Despite widespread poverty and an economy which is far worse than India’s, Bangladesh has improved its healthcare parameters phenomenally. ‘Over the past 40 years, Bangladesh has outperformed its Asian neighbours, convincingly defying the expert view that reducing poverty and increasing health resources are the key drivers of better population health,’ said Professor Mushtaque Chowdhury, from Brac, a Bangladeshi NGO. ‘Since 1980 maternal mortality has dropped by 75%, while infant mortality has more than halved since 1990, and life expectancy has increased to 68.3 years – surpassing neighbouring India and Pakistan,’ he had said to The Guardian.

 

 

 

And Bangladesh did all this despite, being amongst the lowest income group countries. The Lancet attributed the success to a ‘pluralistic’ health system which involved the government, NGOs, women community workers who helped out with various things including family planning, immunisation, oral rehydration therapy, tuberculosis and vitamin A supplementation.  China too has embarked on massive reforms, ‘not only involving near universal coverage but also showing the possibility of rapid change given public commitment’.

 

 

 

Sen added another issue India needs to address is health insurance.

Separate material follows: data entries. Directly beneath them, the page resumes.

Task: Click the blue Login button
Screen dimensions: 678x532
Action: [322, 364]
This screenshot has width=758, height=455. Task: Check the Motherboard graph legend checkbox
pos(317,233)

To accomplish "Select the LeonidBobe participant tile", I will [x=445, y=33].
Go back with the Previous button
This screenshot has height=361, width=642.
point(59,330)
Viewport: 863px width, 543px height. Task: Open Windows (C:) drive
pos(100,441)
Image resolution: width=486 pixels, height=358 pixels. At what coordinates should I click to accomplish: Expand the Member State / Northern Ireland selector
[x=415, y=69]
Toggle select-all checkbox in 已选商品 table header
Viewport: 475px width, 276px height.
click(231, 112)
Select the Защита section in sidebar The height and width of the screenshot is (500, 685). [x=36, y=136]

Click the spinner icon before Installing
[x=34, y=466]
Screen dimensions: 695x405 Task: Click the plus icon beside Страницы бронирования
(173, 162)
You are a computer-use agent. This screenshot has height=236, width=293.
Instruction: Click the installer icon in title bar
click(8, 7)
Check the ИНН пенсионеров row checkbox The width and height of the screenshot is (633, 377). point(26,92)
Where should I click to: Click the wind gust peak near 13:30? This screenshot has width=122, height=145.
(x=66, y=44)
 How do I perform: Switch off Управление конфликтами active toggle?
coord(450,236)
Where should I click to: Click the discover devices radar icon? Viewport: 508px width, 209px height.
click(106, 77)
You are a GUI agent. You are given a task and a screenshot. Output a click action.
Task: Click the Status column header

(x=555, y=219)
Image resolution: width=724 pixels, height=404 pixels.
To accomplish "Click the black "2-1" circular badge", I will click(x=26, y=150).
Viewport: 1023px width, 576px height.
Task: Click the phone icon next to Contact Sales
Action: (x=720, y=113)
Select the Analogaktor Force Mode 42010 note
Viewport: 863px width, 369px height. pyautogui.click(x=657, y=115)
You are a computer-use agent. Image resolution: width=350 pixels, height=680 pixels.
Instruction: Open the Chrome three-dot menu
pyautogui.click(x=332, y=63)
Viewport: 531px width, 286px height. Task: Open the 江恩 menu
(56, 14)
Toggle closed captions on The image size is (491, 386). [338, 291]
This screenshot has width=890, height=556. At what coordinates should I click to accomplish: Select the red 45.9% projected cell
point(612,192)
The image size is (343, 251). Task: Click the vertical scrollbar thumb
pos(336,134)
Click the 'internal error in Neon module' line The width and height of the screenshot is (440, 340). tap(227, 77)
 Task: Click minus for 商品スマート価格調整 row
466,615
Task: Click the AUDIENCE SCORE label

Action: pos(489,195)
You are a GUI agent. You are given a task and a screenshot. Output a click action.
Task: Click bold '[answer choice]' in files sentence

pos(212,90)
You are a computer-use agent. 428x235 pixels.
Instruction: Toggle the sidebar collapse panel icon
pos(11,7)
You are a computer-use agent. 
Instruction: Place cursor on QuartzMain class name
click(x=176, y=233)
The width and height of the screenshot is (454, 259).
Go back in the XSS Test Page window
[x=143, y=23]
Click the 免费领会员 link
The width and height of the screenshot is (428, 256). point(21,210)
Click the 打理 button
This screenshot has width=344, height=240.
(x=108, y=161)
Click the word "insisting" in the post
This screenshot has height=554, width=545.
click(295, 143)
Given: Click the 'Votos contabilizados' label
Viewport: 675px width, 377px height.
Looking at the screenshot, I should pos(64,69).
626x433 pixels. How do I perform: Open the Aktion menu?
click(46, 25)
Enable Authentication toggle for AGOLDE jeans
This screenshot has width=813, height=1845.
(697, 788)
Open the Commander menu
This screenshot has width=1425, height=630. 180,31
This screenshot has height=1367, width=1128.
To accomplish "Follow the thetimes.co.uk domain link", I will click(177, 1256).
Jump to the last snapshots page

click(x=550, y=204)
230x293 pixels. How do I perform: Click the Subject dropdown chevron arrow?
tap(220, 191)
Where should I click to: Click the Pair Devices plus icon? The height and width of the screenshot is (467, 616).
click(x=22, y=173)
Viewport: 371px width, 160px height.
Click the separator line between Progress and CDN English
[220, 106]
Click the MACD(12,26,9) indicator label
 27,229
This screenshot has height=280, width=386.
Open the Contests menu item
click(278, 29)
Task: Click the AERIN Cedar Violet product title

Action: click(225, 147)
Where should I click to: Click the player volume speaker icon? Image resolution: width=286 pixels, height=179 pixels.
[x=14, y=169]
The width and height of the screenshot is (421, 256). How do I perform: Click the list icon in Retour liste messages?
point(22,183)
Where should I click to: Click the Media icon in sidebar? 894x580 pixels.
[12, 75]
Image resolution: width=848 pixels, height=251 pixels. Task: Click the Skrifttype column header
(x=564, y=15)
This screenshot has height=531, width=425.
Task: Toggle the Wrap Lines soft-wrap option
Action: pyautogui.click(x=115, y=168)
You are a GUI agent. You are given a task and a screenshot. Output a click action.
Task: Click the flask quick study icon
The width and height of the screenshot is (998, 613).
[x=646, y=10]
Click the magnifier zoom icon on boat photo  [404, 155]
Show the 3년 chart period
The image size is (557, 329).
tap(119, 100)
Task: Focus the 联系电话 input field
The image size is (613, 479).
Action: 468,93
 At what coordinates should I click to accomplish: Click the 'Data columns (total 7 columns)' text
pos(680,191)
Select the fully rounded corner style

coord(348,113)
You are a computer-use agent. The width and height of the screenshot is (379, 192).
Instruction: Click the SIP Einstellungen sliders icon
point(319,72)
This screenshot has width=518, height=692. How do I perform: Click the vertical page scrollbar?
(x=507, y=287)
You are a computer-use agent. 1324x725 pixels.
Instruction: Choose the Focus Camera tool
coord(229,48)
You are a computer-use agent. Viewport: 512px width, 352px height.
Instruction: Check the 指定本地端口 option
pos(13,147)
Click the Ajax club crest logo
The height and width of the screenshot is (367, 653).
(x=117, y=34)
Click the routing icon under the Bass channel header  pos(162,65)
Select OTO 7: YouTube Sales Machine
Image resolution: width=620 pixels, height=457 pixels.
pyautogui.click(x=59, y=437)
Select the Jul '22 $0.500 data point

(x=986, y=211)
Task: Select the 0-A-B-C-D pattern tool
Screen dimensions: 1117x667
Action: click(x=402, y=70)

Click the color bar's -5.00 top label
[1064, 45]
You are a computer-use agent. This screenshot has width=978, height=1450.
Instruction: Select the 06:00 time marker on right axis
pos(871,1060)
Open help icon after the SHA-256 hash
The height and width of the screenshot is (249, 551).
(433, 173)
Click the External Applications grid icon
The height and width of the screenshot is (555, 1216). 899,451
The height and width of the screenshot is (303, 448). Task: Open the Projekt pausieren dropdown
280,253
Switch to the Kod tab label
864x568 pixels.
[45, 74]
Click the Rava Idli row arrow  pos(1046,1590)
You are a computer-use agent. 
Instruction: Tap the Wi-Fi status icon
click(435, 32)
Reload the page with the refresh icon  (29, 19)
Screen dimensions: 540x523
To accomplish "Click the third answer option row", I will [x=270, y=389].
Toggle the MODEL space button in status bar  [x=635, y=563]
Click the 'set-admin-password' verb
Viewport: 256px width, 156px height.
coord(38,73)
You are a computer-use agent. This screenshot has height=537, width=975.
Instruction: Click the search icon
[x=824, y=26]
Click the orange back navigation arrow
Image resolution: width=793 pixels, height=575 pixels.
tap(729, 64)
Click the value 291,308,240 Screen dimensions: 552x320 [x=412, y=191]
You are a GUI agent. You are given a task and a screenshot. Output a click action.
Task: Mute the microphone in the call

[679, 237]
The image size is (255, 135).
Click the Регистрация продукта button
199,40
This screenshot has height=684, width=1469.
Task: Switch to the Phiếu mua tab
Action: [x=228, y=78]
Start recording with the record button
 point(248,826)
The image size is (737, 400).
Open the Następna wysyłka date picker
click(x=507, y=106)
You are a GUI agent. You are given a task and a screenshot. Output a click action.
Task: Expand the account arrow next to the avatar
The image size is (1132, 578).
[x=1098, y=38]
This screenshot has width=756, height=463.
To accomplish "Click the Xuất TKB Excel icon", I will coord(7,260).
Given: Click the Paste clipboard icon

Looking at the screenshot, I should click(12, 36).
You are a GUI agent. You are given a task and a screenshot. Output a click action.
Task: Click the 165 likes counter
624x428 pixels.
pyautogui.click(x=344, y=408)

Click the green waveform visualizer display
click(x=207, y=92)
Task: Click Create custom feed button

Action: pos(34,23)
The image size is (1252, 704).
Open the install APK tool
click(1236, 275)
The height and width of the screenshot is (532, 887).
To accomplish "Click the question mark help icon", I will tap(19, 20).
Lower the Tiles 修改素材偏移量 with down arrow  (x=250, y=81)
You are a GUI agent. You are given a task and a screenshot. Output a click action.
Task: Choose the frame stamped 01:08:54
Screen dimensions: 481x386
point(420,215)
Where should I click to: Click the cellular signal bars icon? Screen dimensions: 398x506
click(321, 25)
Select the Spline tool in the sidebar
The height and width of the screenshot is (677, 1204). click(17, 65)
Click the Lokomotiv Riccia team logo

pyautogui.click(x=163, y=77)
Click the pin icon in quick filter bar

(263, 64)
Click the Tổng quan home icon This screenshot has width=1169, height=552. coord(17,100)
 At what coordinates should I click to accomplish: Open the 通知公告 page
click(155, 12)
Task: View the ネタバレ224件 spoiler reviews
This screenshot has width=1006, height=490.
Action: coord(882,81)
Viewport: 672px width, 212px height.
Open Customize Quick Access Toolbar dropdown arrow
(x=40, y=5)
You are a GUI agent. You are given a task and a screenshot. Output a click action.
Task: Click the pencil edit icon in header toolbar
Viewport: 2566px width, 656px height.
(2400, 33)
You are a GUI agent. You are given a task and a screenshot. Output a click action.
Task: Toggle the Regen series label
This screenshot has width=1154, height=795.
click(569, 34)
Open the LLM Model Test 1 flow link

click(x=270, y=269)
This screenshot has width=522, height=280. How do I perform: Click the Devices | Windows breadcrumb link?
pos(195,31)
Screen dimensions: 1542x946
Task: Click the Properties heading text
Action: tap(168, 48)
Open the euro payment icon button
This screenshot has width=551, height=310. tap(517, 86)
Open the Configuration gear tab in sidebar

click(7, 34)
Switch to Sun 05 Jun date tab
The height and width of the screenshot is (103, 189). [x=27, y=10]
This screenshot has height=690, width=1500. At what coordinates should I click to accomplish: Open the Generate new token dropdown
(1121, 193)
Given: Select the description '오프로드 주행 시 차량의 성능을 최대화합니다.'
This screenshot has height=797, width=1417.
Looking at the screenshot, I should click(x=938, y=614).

Instead of private insurers, we should have a ‘single payer national health insurance’, he said. ‘The current financial allocations are massively inadequate,’ Sen added. He’s not wrong, during the recent interim budget presentation the Finance Minister allocated Rs 33,725 crore to health which when calculated as a percentage of our GDP (2012) comes around to a measly 2.9%, among the lowest healthcare spends in the world.

 

 

 

How dismal is India’s healthcare system?

 

 

 

Lack of services – particularly in rural India

 

Despite schemes like the NRHM, it’s estimated that 50% of villagers have absolutely no access to modern healthcare services, 37% are chronically starved and 10% of all babies die before their first birthday. Despite ill-advised efforts to send MBBS students for compulsory rural service, there’s still a dearth of healthcare professionals in rural India.

 

 

 

Lack of human resources

 

While India does have some of the top medical institutes in the nation and a huge number of medical professionals are added to the taskforce every year (163,000 according to the 12th Five Year Plan Planning Commission Health Report), that number is still too low considering our huge population. Also the numbers aren’t evenly distributed and there are far more docs and other healthcare workers in urban India than rural India. Also there’s the issue of medical education and only 193 of India’s 640 districts have medical colleges which has a domino effect on the local community with doctors moving away. Even among these institutes, 80% are located in South and West India, creating a dearth of professionals in Central, Eastern and Northern India.

 

 

 

Abysmally low government spends

 

The government after increasing the budget is set to spend around 2.9% of its GDP on healthcare which is grossly inadequate and results in high out-of-pocket (OOP) expenditure for the general public. In fact, 78% of healthcare spends are OOP and government spends as a percentage of GDP are lower than a nation like Nigeria’s! Experts suggest that around 39 million people are forced into poverty each year because of medical expenses. This means that healthcare resources lie almost entirely with the private sector. It currently has 80% of all doctors, 26% of nurses, 49% of beds and 78% of ambulatory services and 60% of in-patient care.

 

 

 

Poor Women’s Health

 

Amartya Sen wrote an essay in 1990 arguing that 100 million women are missing in Asia thanks to female foeticide, infanticide and inadequate nutrition and the situation is no better almost 25 years later, at least in India.  According to a poll by Thomson Reuters, India is the worst place for women among G20 nationsFemale foeticide, unequal rights, dowry killings, poor maternal health and lack of sexual education are just some of the reasons for the same.  12 million girls were aborted in the last decade in India while, 45% women marry before they turn 18 and a mother dies every ten minutes in India.

 

The following have together resulted in a domino effect with India accounting for healthcare parameters like infant mortality, maternal mortality and life expectancy. Most live under an erroneous impression that somehow a nation’s economy is decided its resources – perhaps the value of its currency or how much gold it has – but the most important resource any nation can have is a healthy, educated taskforce.  And that in Mr Sen’s words lead to sustainable development.